» Exercise aim
According to the wine passage below, which two grape varieties crossed naturally to produce Cabernet Sauvignon?

» Passage for review
*** Begin section ***

Rich cassis and lifted violet aromas lead into spiced clove, mocha and cedary oak. Blackcurrant and blueberry flavours give way to savoury notes of black olive, coffee and dark cocoa. Mid-weight with fine tannins, delivering a long length and a persistent finish. Merlot adds a plush, silky texture.
Cabernet Sauvignon is probably the most famous red wine grape variety on earth and has successfully spread to almost every wine growing country. DNA profiling carried out in California in 1997 confirmed that Cabernet Sauvignon is the product of a natural genetic crossing between key Bordeaux grape varieties Cabernet Franc and Sauvignon Blanc. There are two key reasons for Cabernet Sauvignon’s rise to dominance. The most simple and primordial of these is that its vines are highly adaptable to different soil types and climates; it is grown at latitudes as disparate as 50°N (Okanagan Valley, Canada) and 20°S (northern Argentina), and in soils as different as the gravels of Pessac-Leognan and the iron-rich terra rossa of Coonawarra. Secondary to this, but just as important, is that despite the diversity of terroirs in which the vine is grown, Cabernet Sauvignon wines retain an inimitable “Cab” character, nuanced with hints of provenance in the best-made examples. Cabernet Sauvignon wines always seem to demonstrate a handful of common character traits: deep color, good tannin structure, moderate acidity and aromas of blackcurrant, tomato leaf, dark spices and cedarwood.

*** End section ***

» Collected data
*** Begin section ***

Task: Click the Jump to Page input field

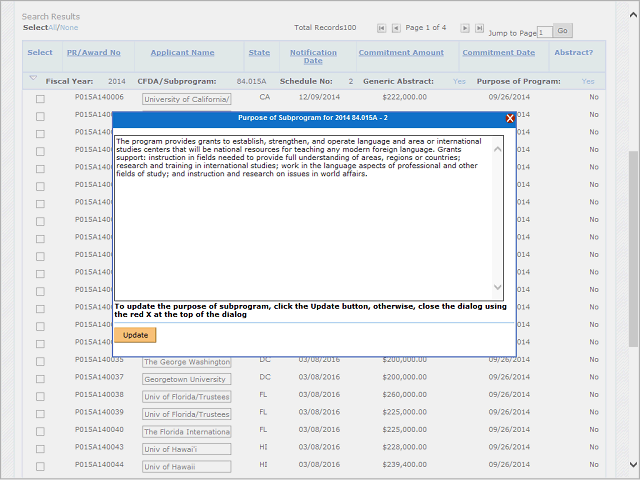Action: (x=544, y=32)
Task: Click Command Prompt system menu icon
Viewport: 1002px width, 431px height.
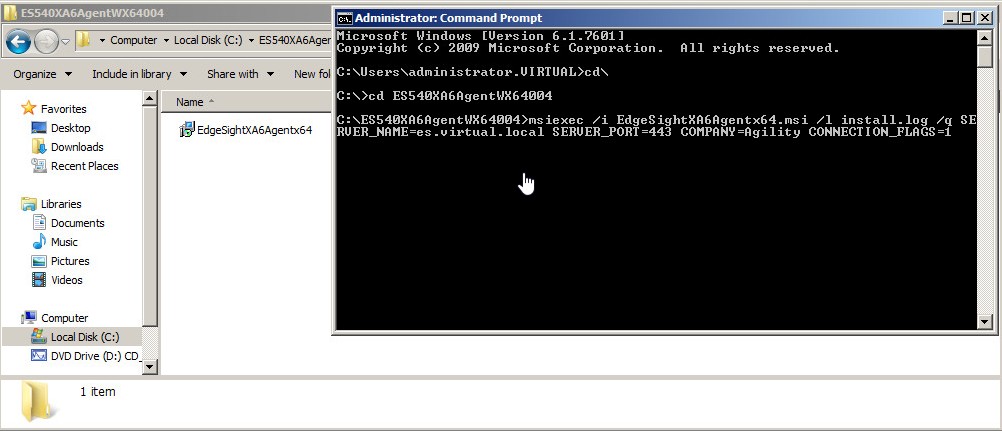Action: point(344,18)
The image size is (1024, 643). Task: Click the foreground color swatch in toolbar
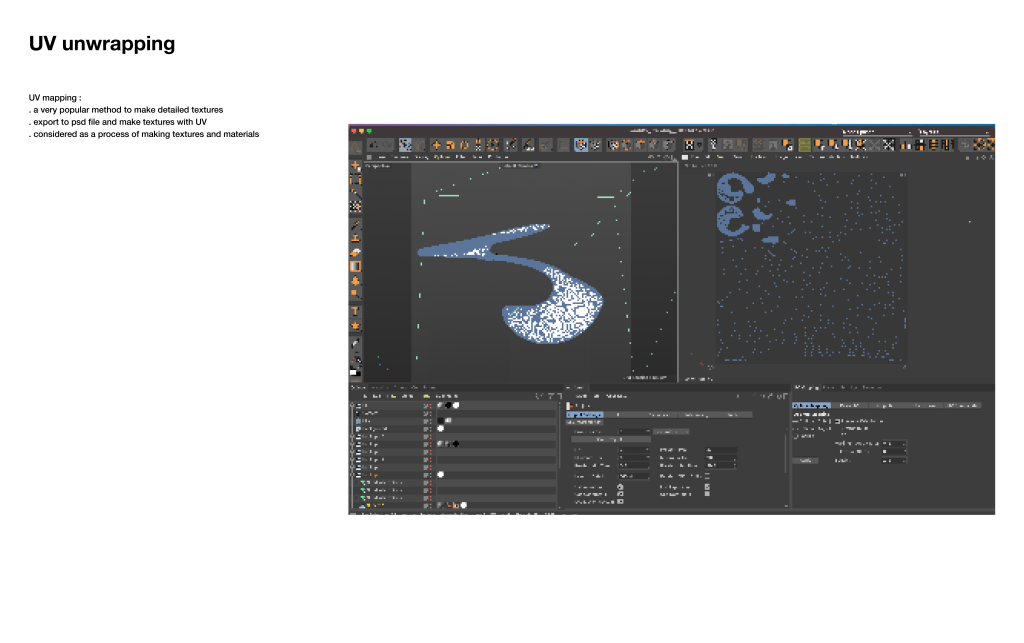[x=353, y=372]
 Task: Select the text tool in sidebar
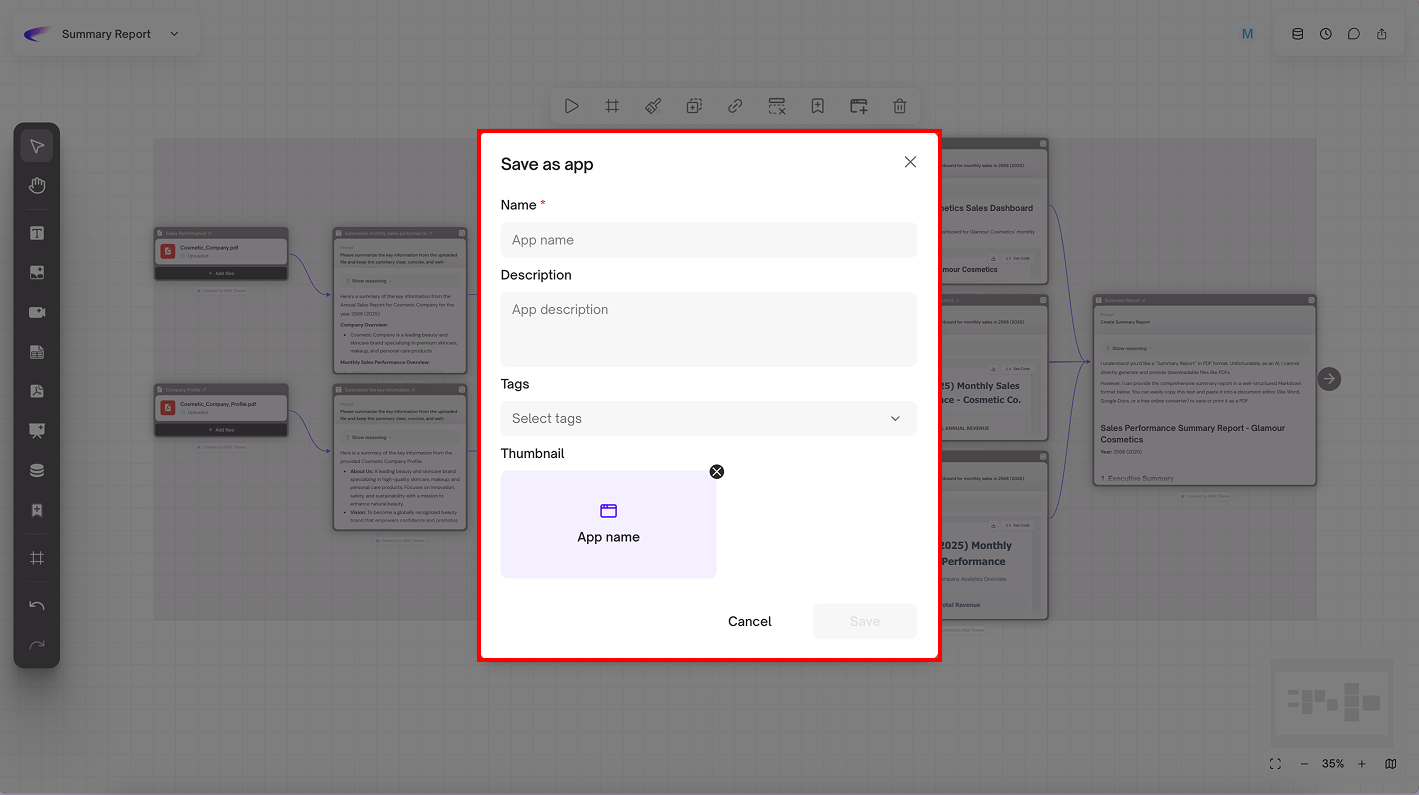point(37,234)

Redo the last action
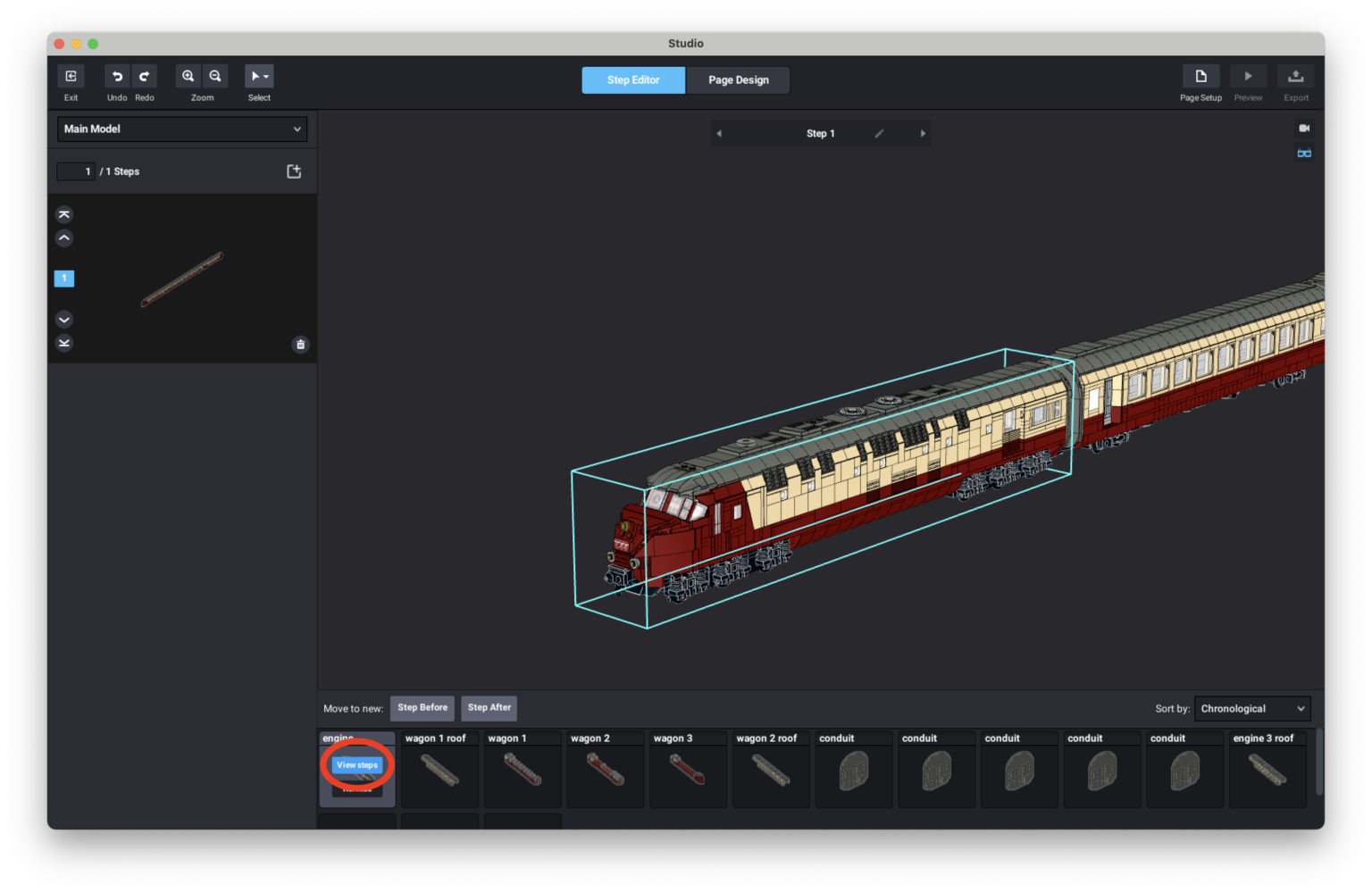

*** End section ***

» Your response
Cabernet Franc and Sauvignon Blanc.